학술논문

Understanding Structure Of LLM using Neural Cluster Knockout
Document Type
Conference
Source
2024 5th International Conference on Intelligent Communication Technologies and Virtual Mobile Networks (ICICV) ICICV Intelligent Communication Technologies and Virtual Mobile Networks (ICICV), 2024 5th International Conference on. :253-259 Mar, 2024
Subject
Computing and Processing
Neuroscience
Systematics
Neurons
Neural networks
Lesions
Reliability
Artificial intelligence
Large Language Model (LLM)
Neural Cluster Knockout
Generative Artificial Intelligence (Gen AI)
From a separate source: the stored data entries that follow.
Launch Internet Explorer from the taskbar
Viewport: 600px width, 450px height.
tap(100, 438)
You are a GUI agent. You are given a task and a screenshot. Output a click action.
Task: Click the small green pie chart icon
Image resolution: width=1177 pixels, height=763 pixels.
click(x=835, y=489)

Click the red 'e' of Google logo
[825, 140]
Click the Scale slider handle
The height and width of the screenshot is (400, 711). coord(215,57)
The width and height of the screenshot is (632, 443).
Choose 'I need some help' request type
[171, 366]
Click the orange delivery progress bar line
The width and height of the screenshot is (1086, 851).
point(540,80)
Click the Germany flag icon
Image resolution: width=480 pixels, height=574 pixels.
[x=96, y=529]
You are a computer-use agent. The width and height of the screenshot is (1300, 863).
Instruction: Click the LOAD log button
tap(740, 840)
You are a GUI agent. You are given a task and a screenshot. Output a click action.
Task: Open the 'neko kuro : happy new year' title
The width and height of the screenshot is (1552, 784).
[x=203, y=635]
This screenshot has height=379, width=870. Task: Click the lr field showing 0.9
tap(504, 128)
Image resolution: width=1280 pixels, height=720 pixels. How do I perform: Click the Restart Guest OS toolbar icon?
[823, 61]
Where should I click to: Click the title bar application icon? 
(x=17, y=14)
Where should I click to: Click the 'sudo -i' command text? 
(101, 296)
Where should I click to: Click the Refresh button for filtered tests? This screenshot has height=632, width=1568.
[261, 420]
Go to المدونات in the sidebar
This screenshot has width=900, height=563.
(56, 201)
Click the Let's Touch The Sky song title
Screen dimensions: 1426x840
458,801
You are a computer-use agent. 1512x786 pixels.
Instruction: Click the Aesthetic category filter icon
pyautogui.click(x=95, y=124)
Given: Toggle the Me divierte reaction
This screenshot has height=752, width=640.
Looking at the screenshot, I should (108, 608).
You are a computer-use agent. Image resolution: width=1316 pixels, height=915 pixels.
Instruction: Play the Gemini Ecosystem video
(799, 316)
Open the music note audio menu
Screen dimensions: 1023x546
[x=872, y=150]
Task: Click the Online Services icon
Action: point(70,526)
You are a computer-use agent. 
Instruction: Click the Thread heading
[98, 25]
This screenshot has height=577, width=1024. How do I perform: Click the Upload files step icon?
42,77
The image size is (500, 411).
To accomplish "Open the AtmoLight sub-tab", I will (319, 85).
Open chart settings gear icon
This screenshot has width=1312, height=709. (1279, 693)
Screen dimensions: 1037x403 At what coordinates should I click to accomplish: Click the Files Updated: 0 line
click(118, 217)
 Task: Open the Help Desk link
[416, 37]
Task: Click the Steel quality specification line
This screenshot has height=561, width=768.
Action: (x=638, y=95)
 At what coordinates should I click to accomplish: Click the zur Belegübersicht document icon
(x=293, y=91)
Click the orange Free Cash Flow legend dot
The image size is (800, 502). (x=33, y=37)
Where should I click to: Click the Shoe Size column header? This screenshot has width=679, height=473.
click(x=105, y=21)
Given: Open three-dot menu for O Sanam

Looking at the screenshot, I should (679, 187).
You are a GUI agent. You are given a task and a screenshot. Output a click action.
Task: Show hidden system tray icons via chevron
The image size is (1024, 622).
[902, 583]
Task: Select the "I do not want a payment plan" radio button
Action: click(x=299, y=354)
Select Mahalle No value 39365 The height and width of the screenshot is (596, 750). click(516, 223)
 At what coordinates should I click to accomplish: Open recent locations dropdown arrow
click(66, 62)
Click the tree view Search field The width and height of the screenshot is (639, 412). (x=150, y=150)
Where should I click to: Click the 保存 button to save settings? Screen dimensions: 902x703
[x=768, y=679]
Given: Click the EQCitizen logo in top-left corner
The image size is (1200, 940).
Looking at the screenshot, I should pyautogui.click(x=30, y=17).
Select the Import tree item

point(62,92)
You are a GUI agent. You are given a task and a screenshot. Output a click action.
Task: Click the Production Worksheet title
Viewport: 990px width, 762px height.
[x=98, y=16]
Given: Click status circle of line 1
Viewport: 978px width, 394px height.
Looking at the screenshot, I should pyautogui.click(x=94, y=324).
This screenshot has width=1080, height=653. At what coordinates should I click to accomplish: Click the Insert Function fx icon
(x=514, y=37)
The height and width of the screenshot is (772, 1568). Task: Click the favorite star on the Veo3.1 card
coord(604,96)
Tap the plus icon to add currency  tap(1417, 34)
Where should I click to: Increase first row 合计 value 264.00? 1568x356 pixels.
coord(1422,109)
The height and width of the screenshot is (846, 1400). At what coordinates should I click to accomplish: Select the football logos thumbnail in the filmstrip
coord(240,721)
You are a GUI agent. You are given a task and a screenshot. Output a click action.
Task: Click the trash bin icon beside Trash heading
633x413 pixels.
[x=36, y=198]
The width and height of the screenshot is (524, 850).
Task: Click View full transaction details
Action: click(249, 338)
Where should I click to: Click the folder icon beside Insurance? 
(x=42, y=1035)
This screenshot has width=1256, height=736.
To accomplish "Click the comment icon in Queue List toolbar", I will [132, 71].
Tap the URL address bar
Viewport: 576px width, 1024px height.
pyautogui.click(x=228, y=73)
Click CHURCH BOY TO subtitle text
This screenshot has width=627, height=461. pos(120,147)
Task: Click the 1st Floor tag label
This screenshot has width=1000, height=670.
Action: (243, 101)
Increasing Accuracy and Efficiency in Generative Artificial Intelligence
Artificial Intelligence and Neuroscience Intersection
Large Language Model Optimization
Language
Abstract
This research work presents a groundbreaking approach at the intersection of neuroscience and generative Artificial Intelligence (AI), focusing on the application of neuroscience techniques to neural networks, specifically Large Language Models (LLMs). Central to this study is the concept of ‘neural cluster knockout’ in LLMs, a method inspired by lesion studies in neuroscience involving the systematic removal of neuron clusters to decipher their role within the model. The research underscores the opaque nature of neural networks, particularly LLMs, which are often critiqued for their ‘black box’ operation. By adopting neuroscience principles, particularly lesion studies, this paper aims to illuminate the inner workings of neural networks, enhancing our understanding of their functionalities. This is crucial in an era increasingly reliant on AI in various sectors, where insights from this study could lead to the development of more efficient, transparent, and accountable AI systems. Methodologically, this study involved Principal Component Analysis (PCA) and neural cluster knockout through iterative zeroing, applied to the Large Language Model named LLaMA. This approach enabled the identification of significant neuron clusters and their functional impacts when deactivated. The results reveal both critical and redundant neurons within LLMs, demonstrating that some clusters are vital for accuracy, while others may impede efficiency or contribute to errors. This research contributes significantly to the AI field, offering a novel perspective on the intricate architecture of LLMs. It lays a foundation for future advancements in AI, envisioning refined and efficient LLMs capable of more accurate and reliable performance.